The three works were given by Lowry to Ruth and Neville Blakey of Pendle, Lancashire, longstanding friends of the artist.
Mr Blakey first met L.S. Lowry in the late 1950s, when the artist took a clock for repair in the Blakey’s business premises. During his first visit Lowry did not reveal his identity, however, by the time he went to collect the clock Mr Blakey had realised who the great man was and the pair, who had a mutual interest in collecting clocks, struck up a lasting friendship.
The collection comprises Figures Young and Old, a pencil sketch made in 1969, and estimated at £40,000-£60,000; Group of Children, a further pencil sketch from 1966 and inscribed verso “To Mr and Mrs Neville Blakey”, estimated at £12,000-£18,000; and Street Scene with Dogs, a biro sketch from 1963 executed on a page in Mr Blakey’s autograph book, estimated at £4,000-£6,000.

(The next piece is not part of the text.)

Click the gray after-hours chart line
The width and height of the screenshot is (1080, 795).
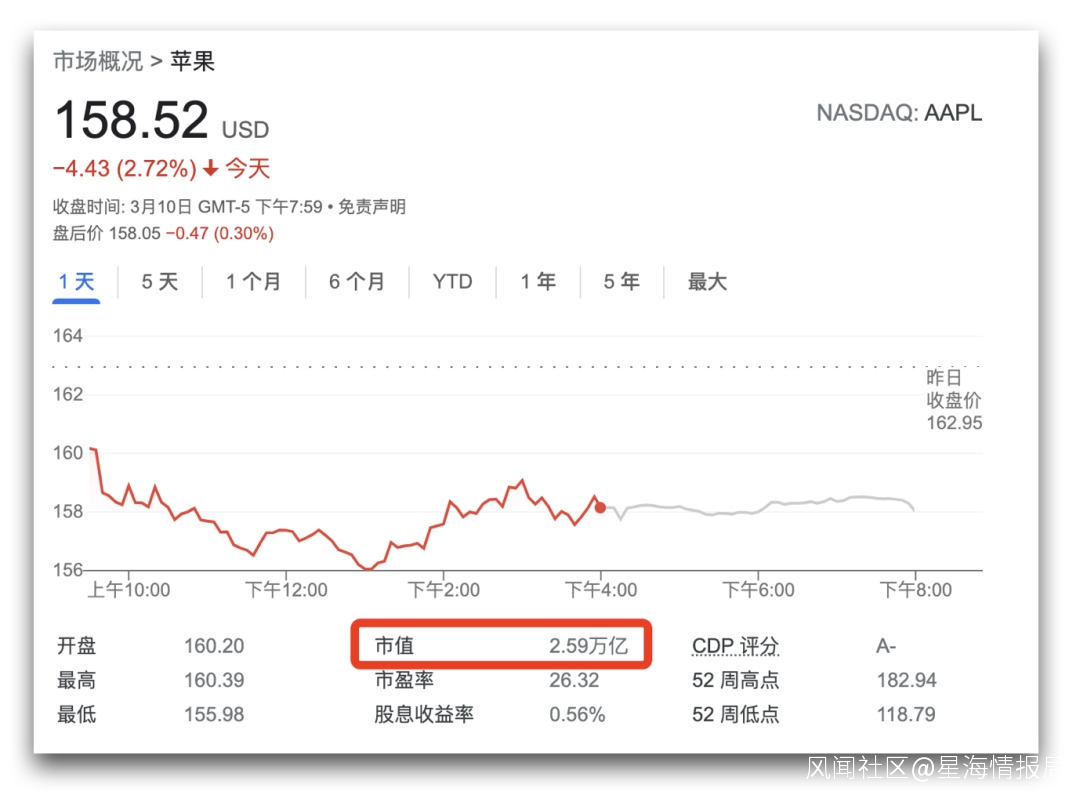[760, 509]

The autograph book is accompanied by a ledger in which Mr Blakey recounts the pair’s first meetings and notes that “This delightful sketch was drawn in the drawing room… He visited us here … and we made return visits on many occasions to his house at Mottram in Longdendale. He was a most kind person…”. Also included with the lots is a small archive of correspondence between Lowry and Blakey, including copies of letters written to Lowry, and signed letters from Lowry, several of which are written on headed paper from Seaburn Hotel, Sunderland, where Lowry spent so many holidays.
Lowry was a deeply complex figure, now widely recognised as the most important British artist of the 20th century. He was vehement about the importance of drawing and was constantly sketching on whatever scraps of paper he could get his hands on. He considered drawing an art form in its own right and was highly skilled in capturing the essence of his subject and filtering out extraneous detail.
As a young man, Lowry completed a formal artistic training at Manchester College of Art, where he was taught to draw by Adolphe Valette in the classical manner, and his life drawings from this period are technically excellent. During the 1920s he began to develop his own unique style, experimenting with technique and establishing his own visual language. By the 1930s, Lowry had developed his mature, distinctive style, but from the early 1960s, towards the later stages of his life, his drawings became less formal yet more critical towards his subjects. While he still delighted in observing and recording ordinary people going about their everyday lives, he became increasingly interested in depicting interactions and relationships between small groups of people, perhaps trying to get to grips with the close family relationships that he did not have in his life. The three drawings in the present collection are typical of his late career.